Without the pictures, set down exactly the lines from the one that contains "Instruction: Open the Safari downloads icon" to the end of the entries, both included, and nothing besides.
Content starts
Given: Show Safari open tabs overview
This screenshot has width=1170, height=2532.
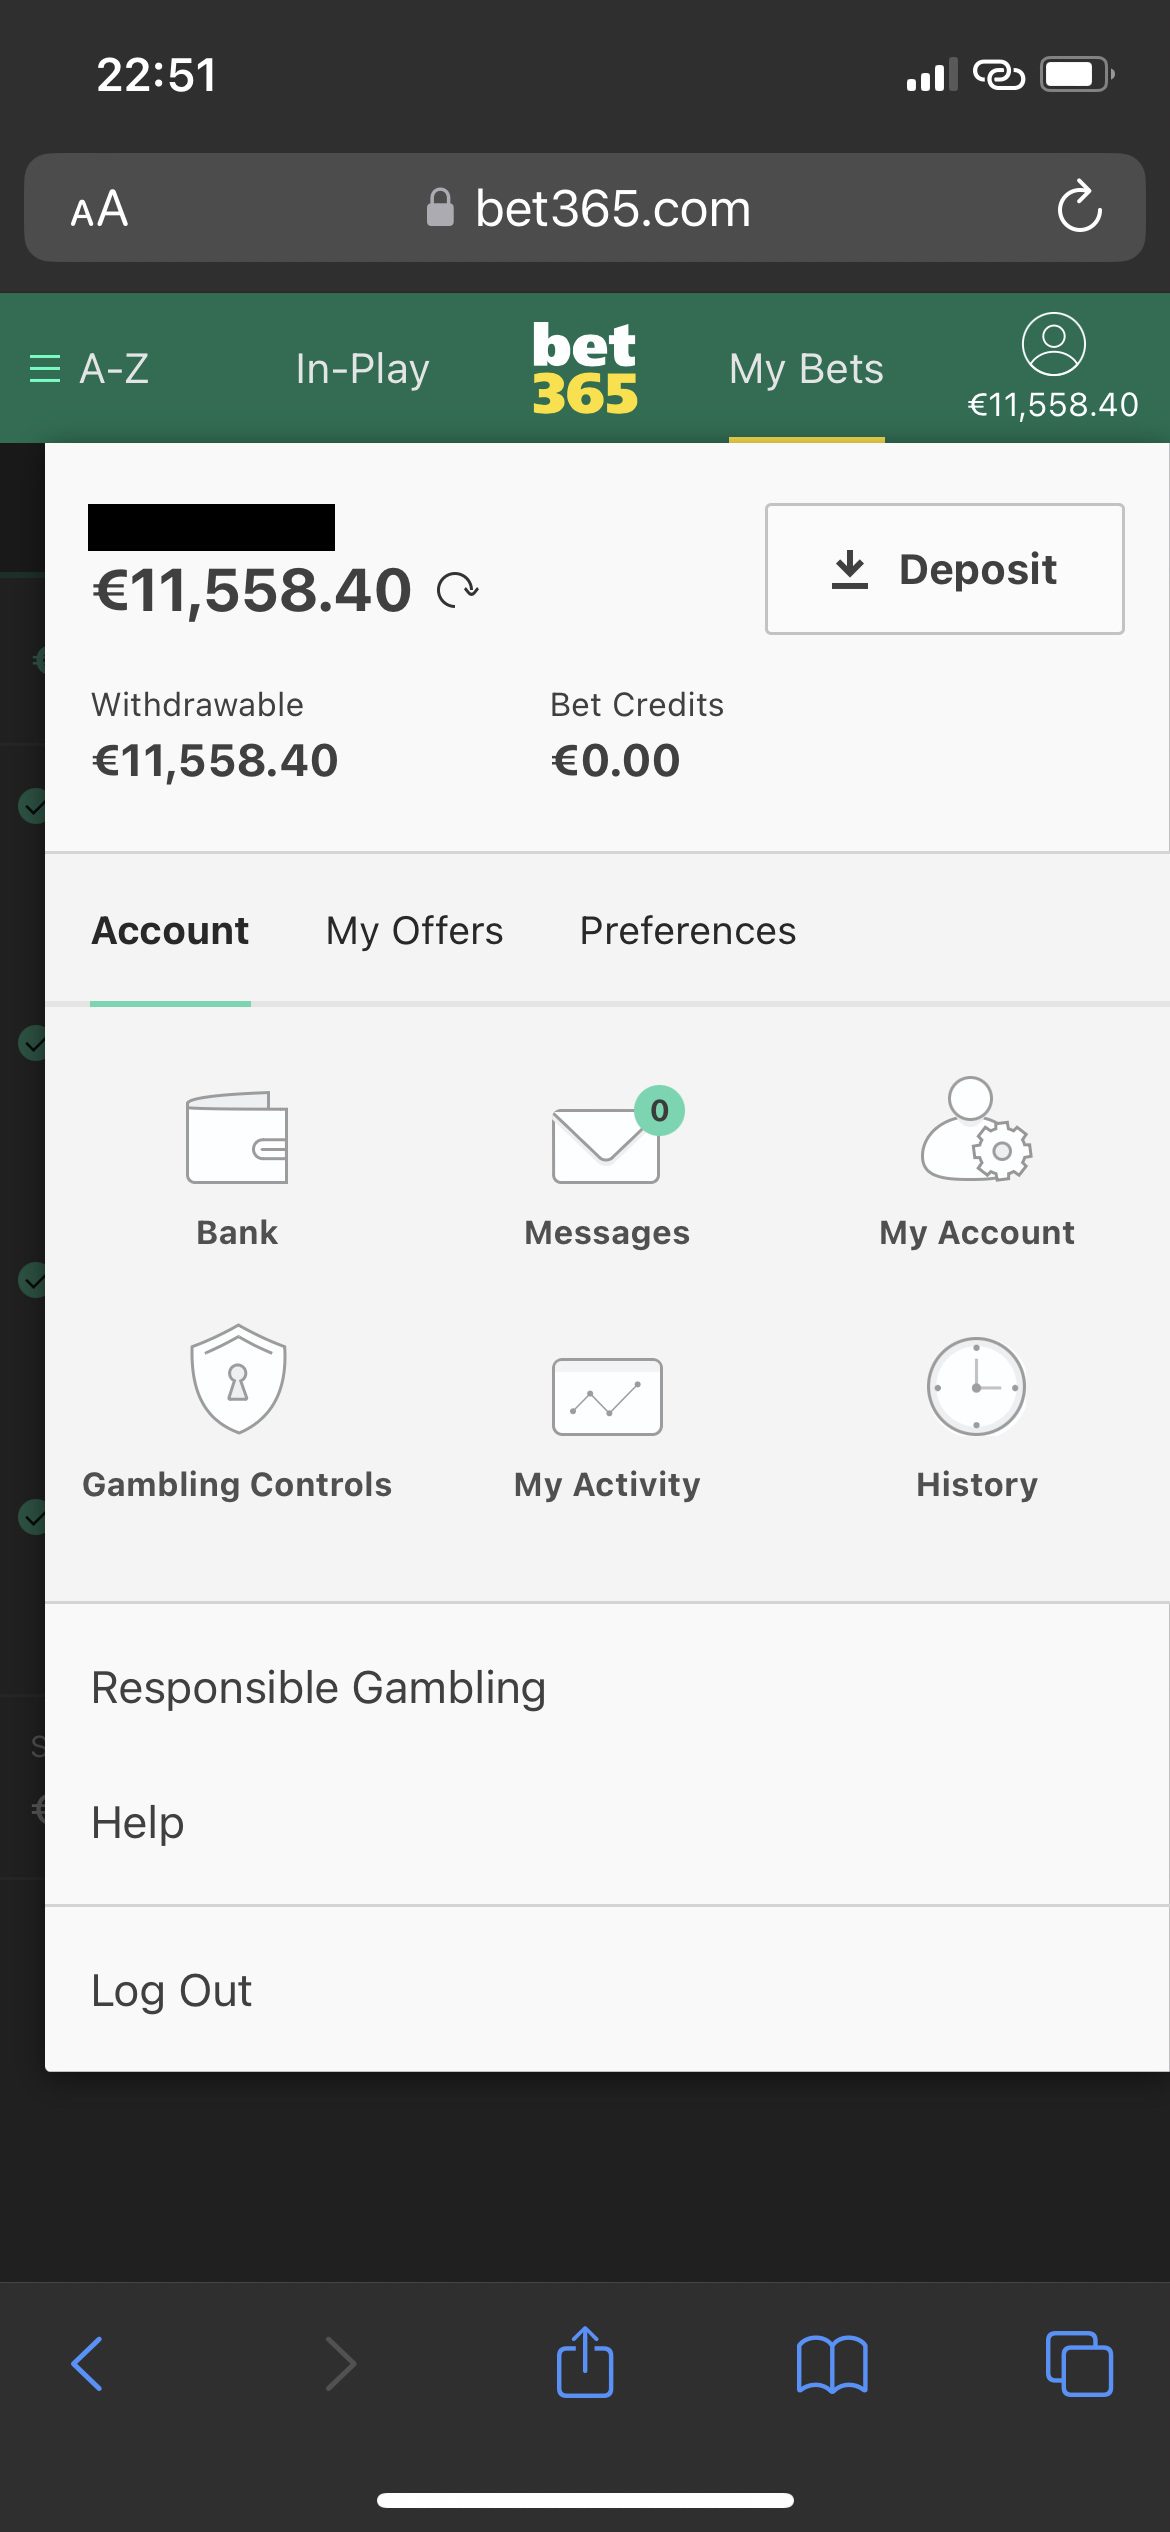Looking at the screenshot, I should 1078,2364.
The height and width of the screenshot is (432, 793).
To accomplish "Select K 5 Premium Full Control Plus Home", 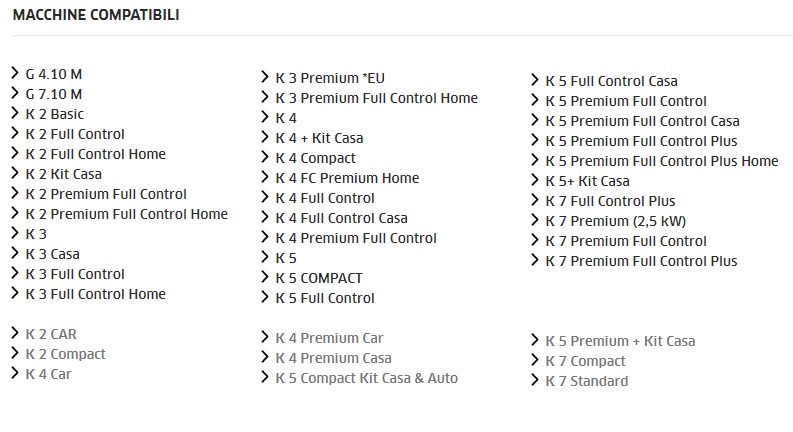I will click(x=662, y=161).
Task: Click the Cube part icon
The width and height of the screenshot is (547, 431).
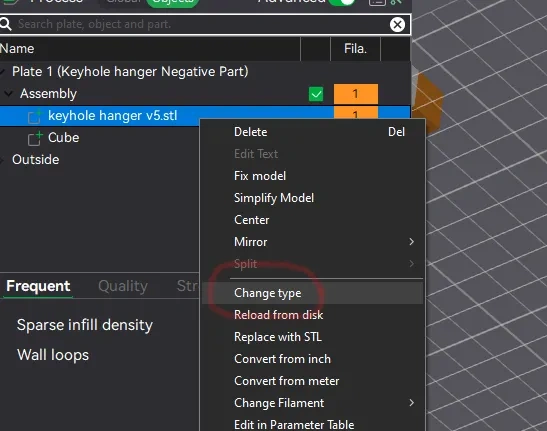Action: point(35,138)
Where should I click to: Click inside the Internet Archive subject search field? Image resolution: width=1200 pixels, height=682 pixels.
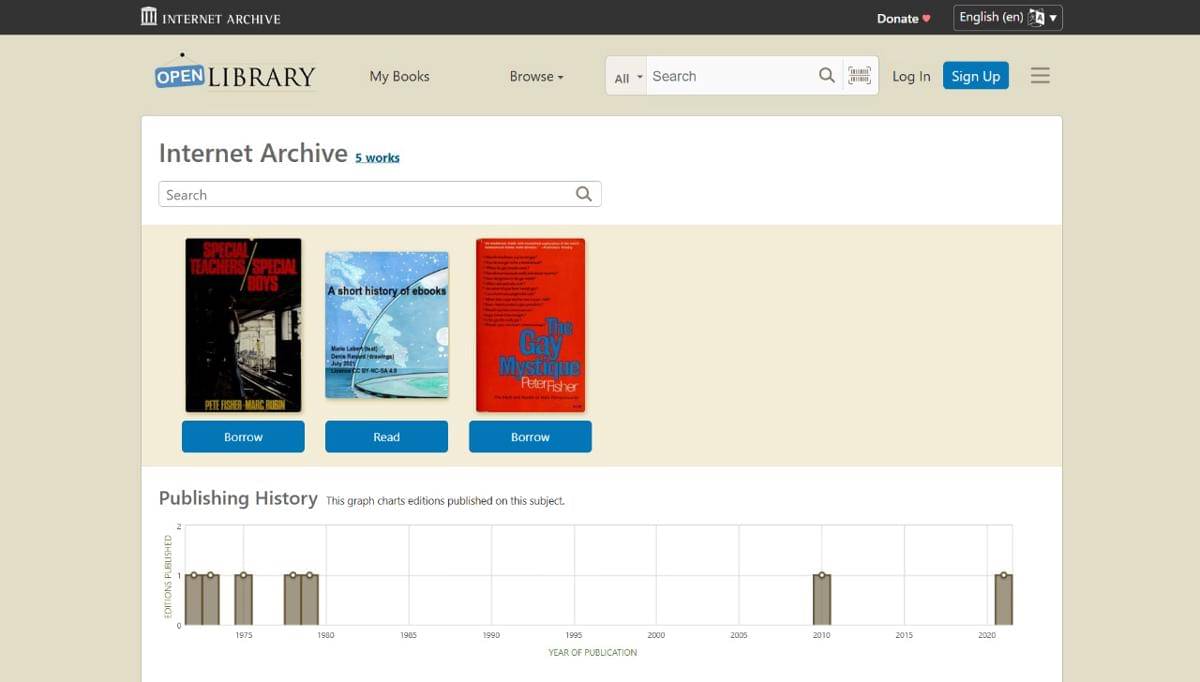click(x=365, y=195)
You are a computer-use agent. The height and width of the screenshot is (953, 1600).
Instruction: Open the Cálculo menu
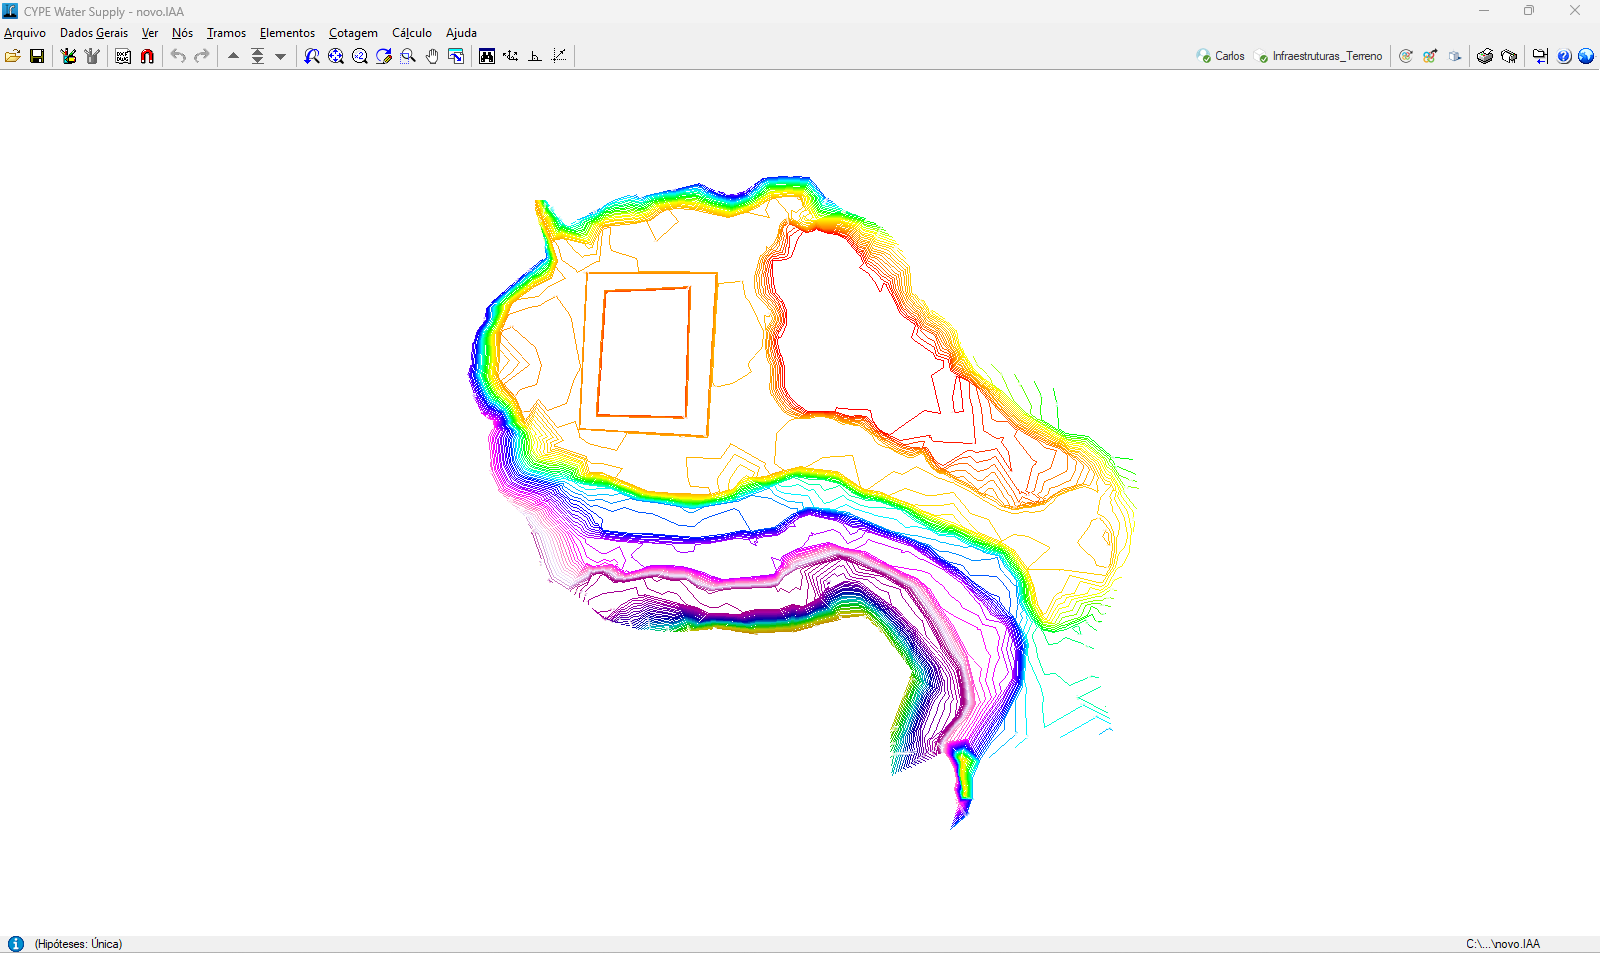point(411,33)
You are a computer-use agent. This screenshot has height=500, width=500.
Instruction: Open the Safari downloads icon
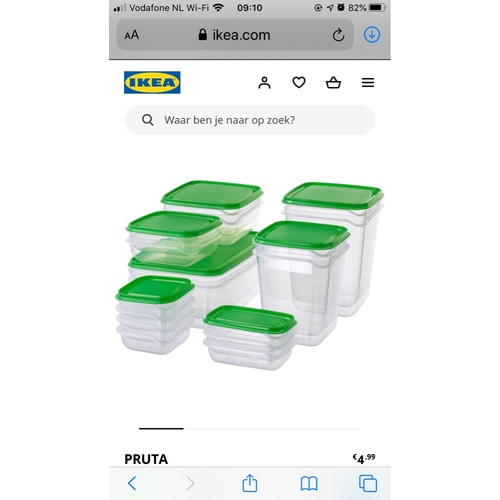pyautogui.click(x=372, y=35)
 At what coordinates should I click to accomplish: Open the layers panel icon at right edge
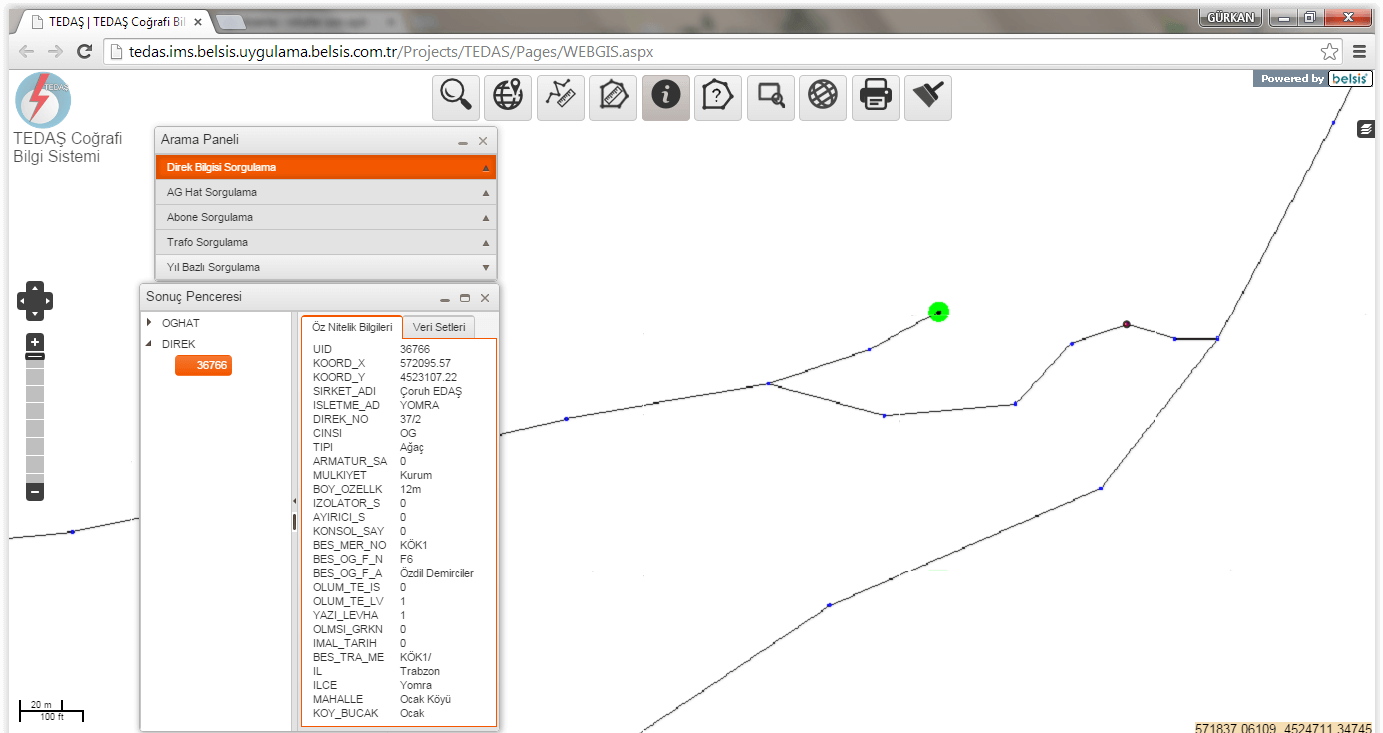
Content ends
Output for this exercise:
Instruction: Open the Safari downloads icon
pyautogui.click(x=372, y=35)
 At what coordinates should I click to accomplish: Open the layers panel icon at right edge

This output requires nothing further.